• _Selected excerpt_
In a specific example of this variant, a generation parameter is a threshold number of matching media files are selected only if they contain at least a threshold number of matching tags with clips contained within the basis clip set 11 (e.g., example shown in FIG. 4). In this specific example, tags for basis file filenames are taken from the tag file and compared with tags for files within the media files, with tags also taken from the tag file. In a second variant, media files are selected according to whether they continue a pattern begun in the basis clip set 11. For example, a generation parameter may define that the film must contain alternating short clips and long clips. In a third variant, a neural network can be used to determine a set of media files. In a fourth variant, sections of media files are identified (e.g., wherein sections of media files have tags not associated with other sections of the respective media file), and the media files are edited to include only the sections of media files in the amendment data set 12. In a specific example, for each media file in the set of media files, S420 includes determining a current tag rule (e.g., comprising a generation parameter set which specifies types of tags which make an associated media file eligible) based on a current temporal position within the media timeline; and determining a clip eligibility of a media file based on the tags associated with the media file, a set of tags associated with the basis data set, and the current tag rule, wherein adding the media file to the set of amendment media clips is based on the clip eligibility and a tag overlap. However, S420 can additionally or alternatively be performed according to any other suitable method.


Amending the timeline S430 functions to add clips from the amendment data set 12 to tracks within the timeline 100, and/or optionally amend existing clips within the timeline 100. Picking the subset of clips to add to the timeline 100 from the amendment data set 12 can include duplicating the media files referenced in clips and storing them as a clip set or creating a clip set with references to media files in addition to clip start and end points relative to some timestamp within the media file. Amending the timeline 100 can optionally include adding transitions to the timeline 100.

• _Raw data_
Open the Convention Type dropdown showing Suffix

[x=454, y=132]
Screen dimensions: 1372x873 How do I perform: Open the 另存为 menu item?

• _Exercise requirements_
(a) Write out the portion of the media timeline passage that begins at the words "Amending the timeline S430" and stops after "to the timeline 100.".
(b) Pick up the passage on selecting clips and amending a media timeline from its last sentence and continue it.

• _Task answers_
(a)
Amending the timeline S430 functions to add clips from the amendment data set 12 to tracks within the timeline 100, and/or optionally amend existing clips within the timeline 100. Picking the subset of clips to add to the timeline 100 from the amendment data set 12 can include duplicating the media files referenced in clips and storing them as a clip set or creating a clip set with references to media files in addition to clip start and end points relative to some timestamp within the media file. Amending the timeline 100 can optionally include adding transitions to the timeline 100.

(b)
In a variant, clips in the subset of clips are edited before or after being added to the timeline 100 (e.g., clipping, modifying volume, adding effects, modifying color distribution, modifying framerate, modifying speed, etc.) In an example, clips are edited by cropping it according to a random or user-defined percentage (e.g. 20% means that the clip is cropped such that its length is 20% of the length of the media file referenced by it). In a second example, clips within the subset of clips are edited concurrently (for example, to determine an auditory break in each clip whereby the transition between clips is aurally smooth). In a third example, clips within the subset of clips are edited in tandem with clips already on the timeline 100. In a fourth example, the processor replaces a clip in the timeline 100 with another clip of the same or different length.


In a second variant, the processor adds a clip to a different track as an existing clip, where the added clip appears in addition to the clip in the existing clip track at a given time (for example, picture-in-picture or an overlay) (e.g., example shown in FIG. 2).


In a third variant, a transition effect is added an existing clip and a new clip (e.g., example shown in FIG. 2). A transition can be a cross-dissolve, zoom, jumpcut, fade, and/or any other suitable type of transition.


In a fourth variant, an existing video clip can be replaced with a different video, but the existing audio associated with the existing clip is kept and muted or removed.


In a fifth variant, no clips are added but an effect is added to an existing clip in the timeline 100.


In a sixth variant, the processor adds no clip from the amendment data set 12 to the timeline 100 and instead repeats S420.


However, the timeline can be otherwise amended.


The processor can optionally record which clips are in the timeline 100 so that at future iterations of S420 they are not reselected.


In a variant, S430 can be automatically performed multiple times with different clips within the timeline 100 and can present multiple options to the user. In a second variant, S430 can be performed on a subset of clips within the timeline 100. In an embodiment, the rendering of the subset of clips can be added to an amendment data set 12 in a next iteration of S420.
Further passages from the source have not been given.